Tuesday, July 6, 2010

Competitive Spirit


Ada loves to hit balls with sticks. Plastic softballs with whiffle bats, floor hockey balls with hockey sticks, foam red balls with toy light-sabres - all a good time. Whether she has any talent that would translate to an actual sport remains to be seen, but she definitely has enthusiasm.

To expand her arsenal of objects to swing, we recently picked up a few youth golf clubs. And no, we don't have any delusions of raising the next Tiger Woods - this was just for fun. Whenever we walk into a Sports Authority (which is fairly often in our family) Ada makes a beeline for the putter testing green, where she will spend as long as we let her trying every putter and whacking the balls around.

Recently we brought her new clubs out for a test spin, playing with them in a grassy field. After randomly whacking some balls around the field we developed a little game where Ada and I would each have a ball and a club and we race from one line to another, using our clubs to knock the ball over the finish line first. Ada thought it was a hoot.
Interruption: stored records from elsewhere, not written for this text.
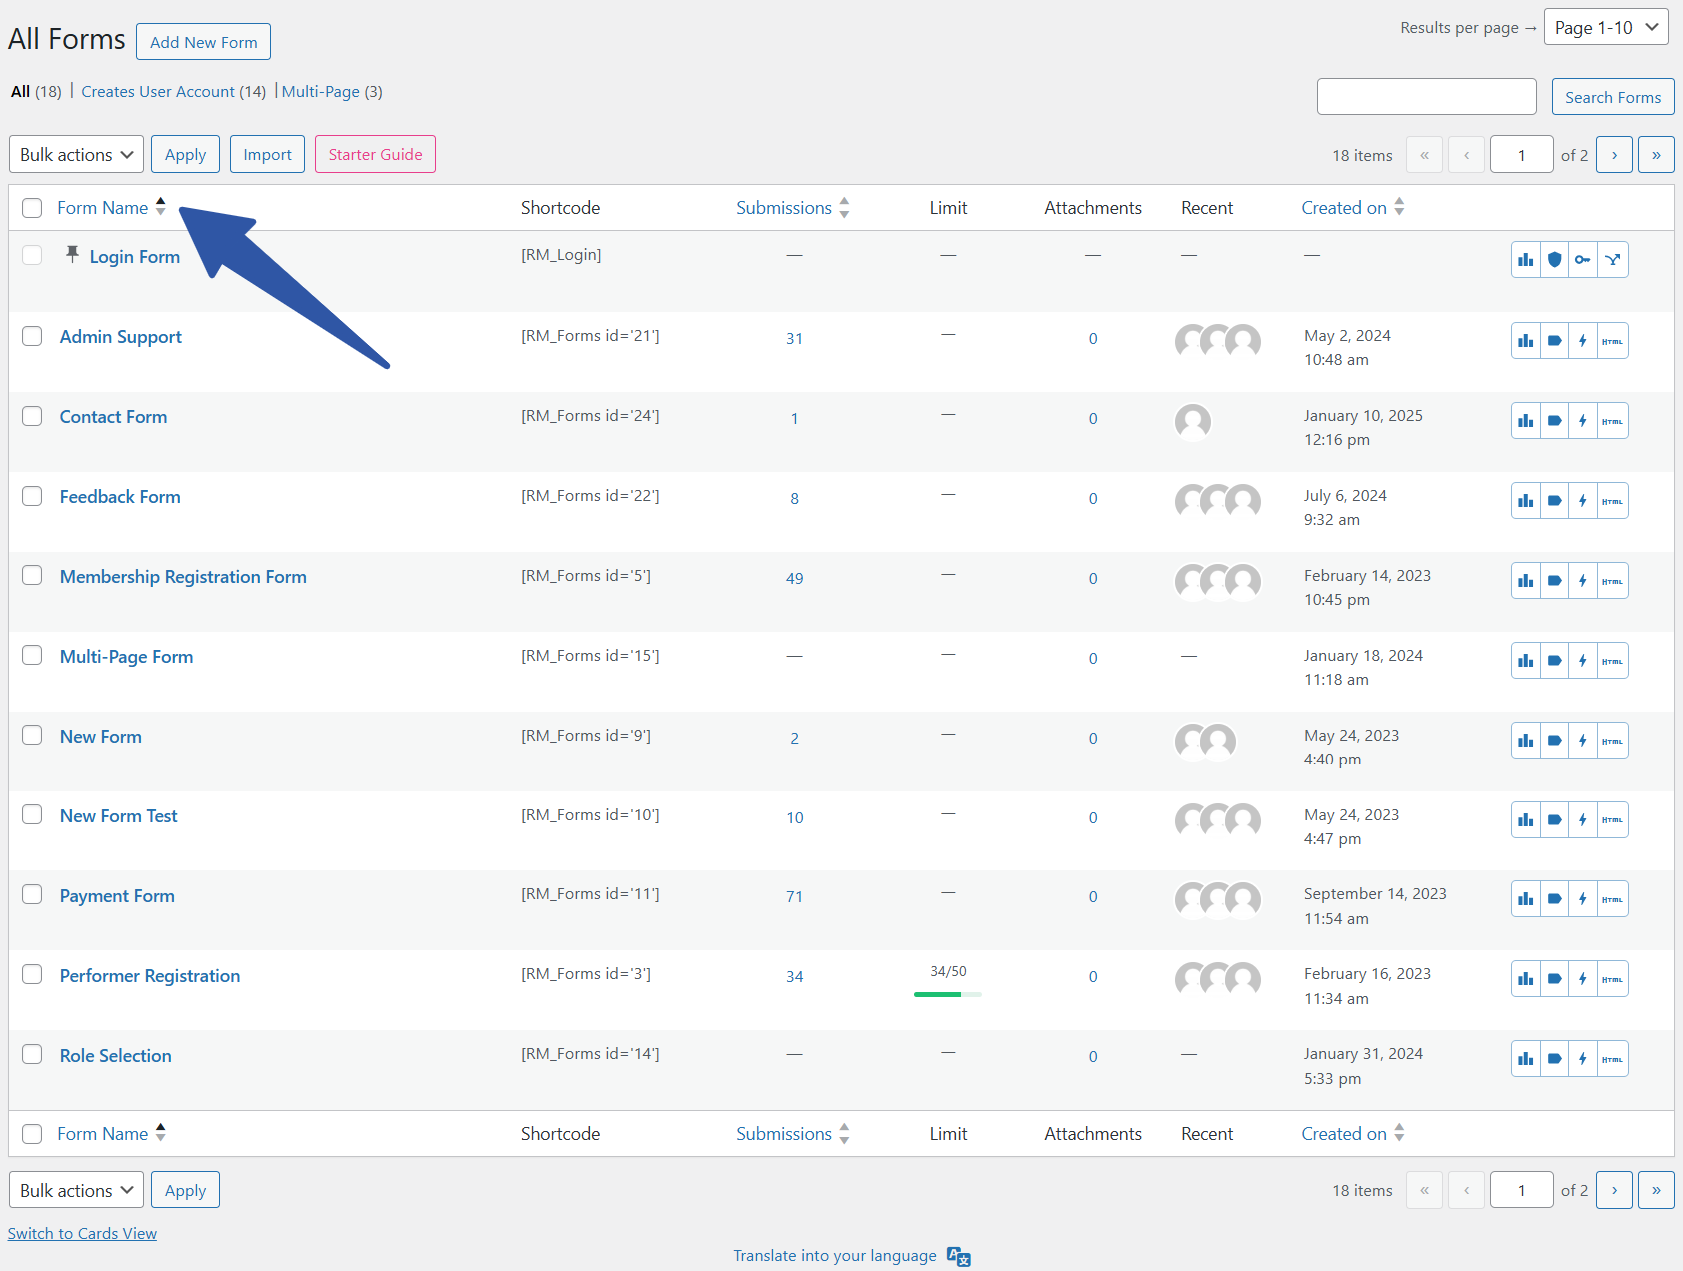View HTML embed code for Payment Form
The height and width of the screenshot is (1271, 1683).
tap(1611, 898)
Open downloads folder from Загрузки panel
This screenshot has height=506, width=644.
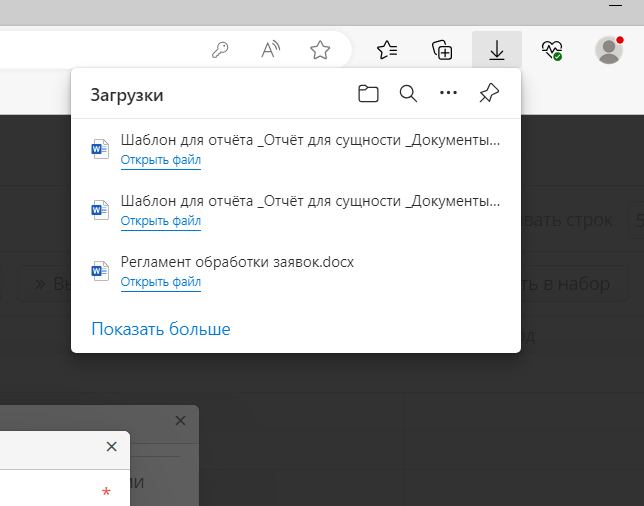pyautogui.click(x=368, y=94)

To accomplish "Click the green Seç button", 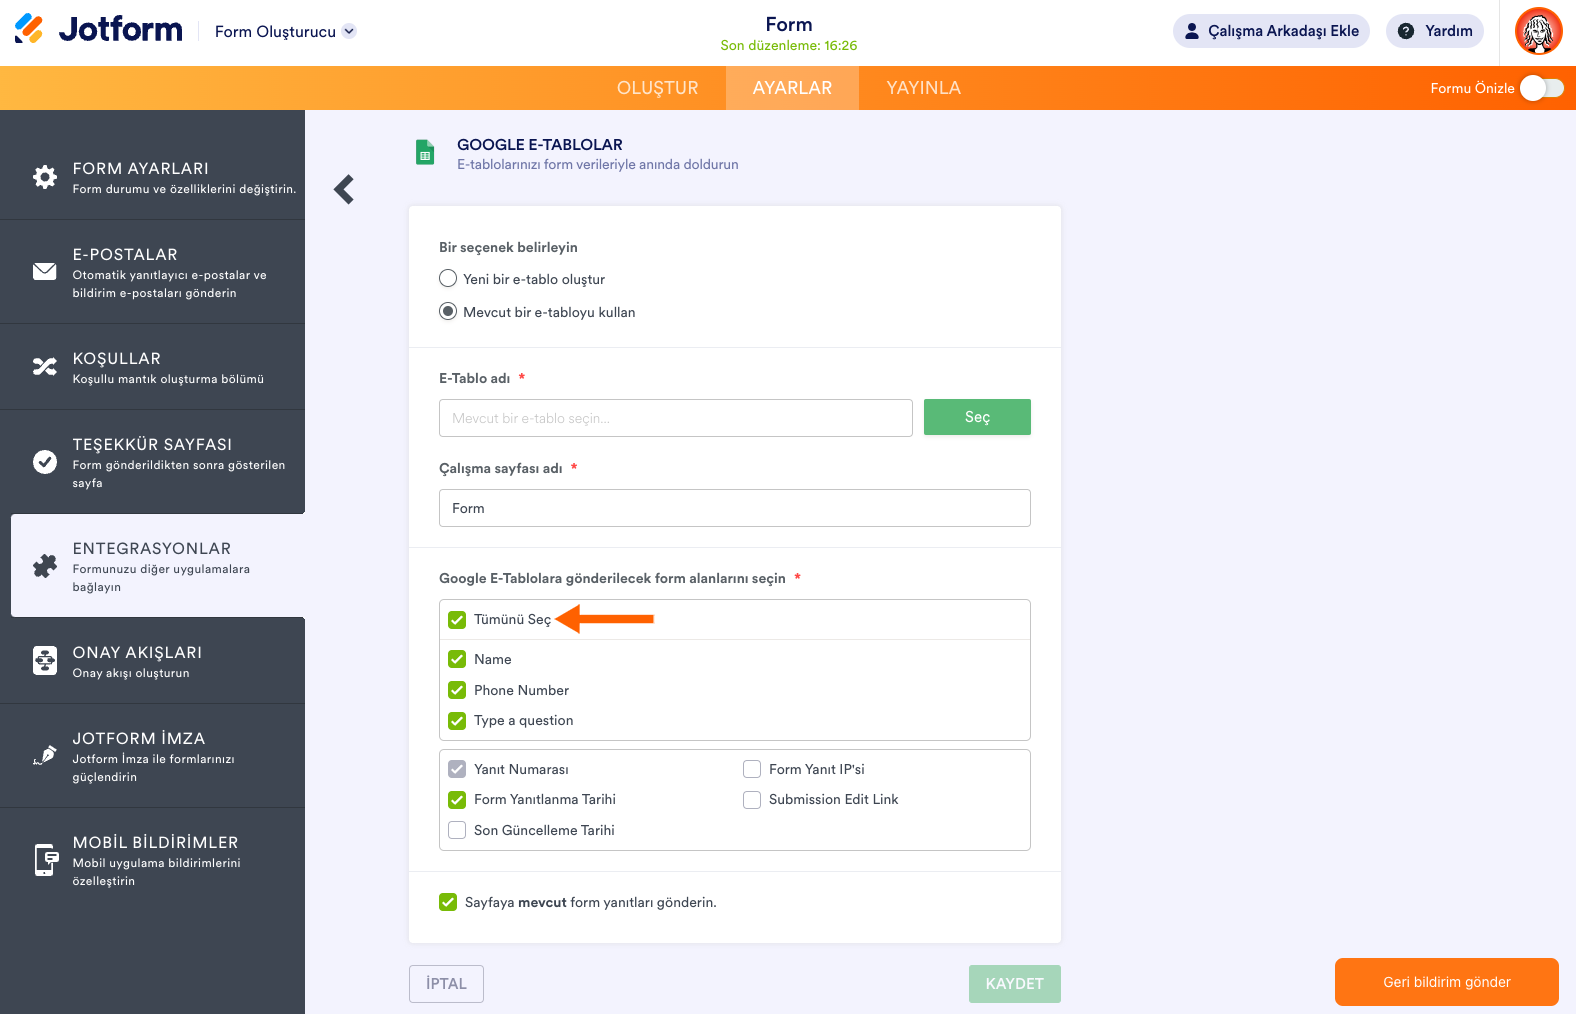I will pos(977,417).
Now, Ada loves to play games, but what she really loves is to win. After each race she would raise her club in triumph and declare "I beat you, Daddy. I won!" This is not something new. If we're out running Ada will insist on going ahead with Mommy so she can yell back "Daddy, you're too slow!" If we are going to get something from her room, she'll push past in the hallway and run ahead to declare victory. If she finishes her morning toast before I do, it will come with a jovial "I beat you, Daddy."

While it is a mystery to us how our daughter could have ended up with such an ardent competitive streak (surely it couldn't have been from her parents - we're not competitive at all...), we're pretty happy that she has the drive to win. What is tricky is teaching her how to not win.

After letting her win a few golf races, I decided to edge her out in a close race, popping my ball across the line just a few seconds before she did. Ada, upon finishing, immediately declared herself the winner and launched into a celebration. Katie, acting as ref, informed her that in fact Daddy had won. Ada did not take that well at all. Like a miniature John McEnroe (with less swearing) she argued adamantly that she had indeed won. When it became apparent that she was not going to change our minds, she stomped off and collapsed to the ground in her best I-can't-deal-with-this-unfair-cruel-world pose.

Several minutes later, after a long discussion about the impossibility of winning all of the time, the virtue of rising to meet the challenge again, and some conciliatory hugs, we packed up the golf clubs and headed home. Which lead to a race to the bathroom. Ada won.